--- start of Material supplied ---

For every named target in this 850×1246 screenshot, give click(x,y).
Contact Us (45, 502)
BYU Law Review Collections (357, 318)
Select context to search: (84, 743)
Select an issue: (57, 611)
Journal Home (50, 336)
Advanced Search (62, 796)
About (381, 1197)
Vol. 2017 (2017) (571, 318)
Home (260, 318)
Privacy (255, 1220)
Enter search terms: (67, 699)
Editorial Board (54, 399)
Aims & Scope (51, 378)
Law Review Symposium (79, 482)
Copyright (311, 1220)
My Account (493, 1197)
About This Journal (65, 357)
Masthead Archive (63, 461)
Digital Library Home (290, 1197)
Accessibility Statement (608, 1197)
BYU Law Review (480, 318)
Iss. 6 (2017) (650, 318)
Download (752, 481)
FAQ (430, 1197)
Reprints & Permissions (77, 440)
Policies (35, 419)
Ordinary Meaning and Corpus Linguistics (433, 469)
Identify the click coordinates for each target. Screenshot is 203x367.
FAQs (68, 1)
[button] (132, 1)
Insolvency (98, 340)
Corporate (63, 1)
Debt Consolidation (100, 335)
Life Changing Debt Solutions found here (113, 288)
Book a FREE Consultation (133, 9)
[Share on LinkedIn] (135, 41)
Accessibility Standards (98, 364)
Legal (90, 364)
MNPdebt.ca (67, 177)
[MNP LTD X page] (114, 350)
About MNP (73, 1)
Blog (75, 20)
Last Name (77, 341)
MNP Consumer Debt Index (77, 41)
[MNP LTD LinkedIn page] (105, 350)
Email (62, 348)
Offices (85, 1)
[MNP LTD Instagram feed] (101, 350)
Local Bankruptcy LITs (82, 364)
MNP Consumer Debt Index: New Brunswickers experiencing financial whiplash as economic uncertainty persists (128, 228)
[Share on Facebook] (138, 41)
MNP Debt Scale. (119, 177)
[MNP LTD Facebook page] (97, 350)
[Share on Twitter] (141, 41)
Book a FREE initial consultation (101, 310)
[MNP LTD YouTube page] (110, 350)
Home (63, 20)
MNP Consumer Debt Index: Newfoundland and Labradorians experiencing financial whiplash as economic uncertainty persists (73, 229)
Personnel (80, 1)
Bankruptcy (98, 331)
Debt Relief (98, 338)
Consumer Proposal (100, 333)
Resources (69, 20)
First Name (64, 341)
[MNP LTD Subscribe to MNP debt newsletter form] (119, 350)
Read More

--- end of Material supplied ---
--- start of Material supplied ---

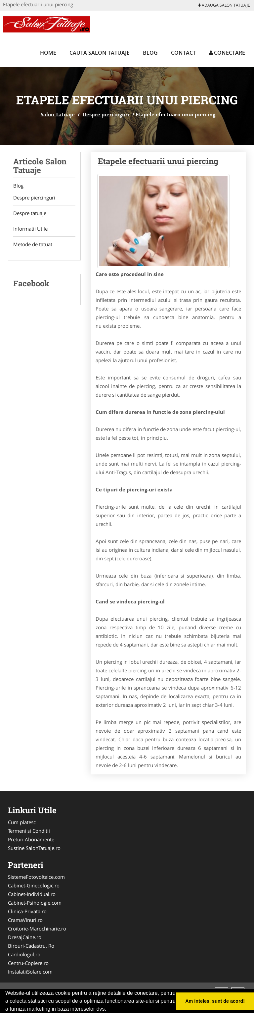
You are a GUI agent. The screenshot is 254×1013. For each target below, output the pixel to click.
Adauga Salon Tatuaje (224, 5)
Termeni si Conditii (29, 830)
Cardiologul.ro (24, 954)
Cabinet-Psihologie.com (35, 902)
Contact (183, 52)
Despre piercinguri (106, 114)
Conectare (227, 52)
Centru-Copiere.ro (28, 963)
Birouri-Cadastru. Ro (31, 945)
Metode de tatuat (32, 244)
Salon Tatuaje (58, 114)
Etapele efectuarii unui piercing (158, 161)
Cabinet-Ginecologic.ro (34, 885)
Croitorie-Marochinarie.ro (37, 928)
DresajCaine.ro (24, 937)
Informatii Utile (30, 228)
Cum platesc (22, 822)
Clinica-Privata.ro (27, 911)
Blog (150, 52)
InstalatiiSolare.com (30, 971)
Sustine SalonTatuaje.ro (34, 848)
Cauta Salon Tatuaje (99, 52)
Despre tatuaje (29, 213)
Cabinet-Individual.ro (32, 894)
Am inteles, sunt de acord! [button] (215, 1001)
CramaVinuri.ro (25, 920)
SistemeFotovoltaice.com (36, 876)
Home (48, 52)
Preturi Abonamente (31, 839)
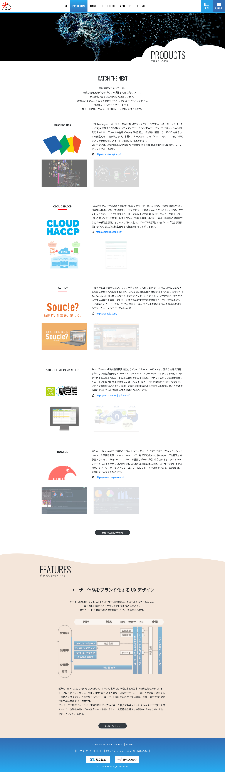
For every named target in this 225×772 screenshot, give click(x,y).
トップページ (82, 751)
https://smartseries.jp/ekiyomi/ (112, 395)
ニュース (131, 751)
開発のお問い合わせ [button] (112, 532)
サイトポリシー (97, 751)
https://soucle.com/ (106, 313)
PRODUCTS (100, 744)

--- end of Material supplied ---

*Task:* Please copy the records from the line with "SistemeFotovoltaice.com (36, 876)" to the line with "サイトポリシー (97, 751)", including both of those lines. Leave the pictures out of your copy.

*Complete output:*
SistemeFotovoltaice.com (36, 876)
Home (48, 52)
Preturi Abonamente (31, 839)
For every named target in this 225×772 screenshot, give click(x,y).
トップページ (82, 751)
https://smartseries.jp/ekiyomi/ (112, 395)
ニュース (131, 751)
開発のお問い合わせ [button] (112, 532)
サイトポリシー (97, 751)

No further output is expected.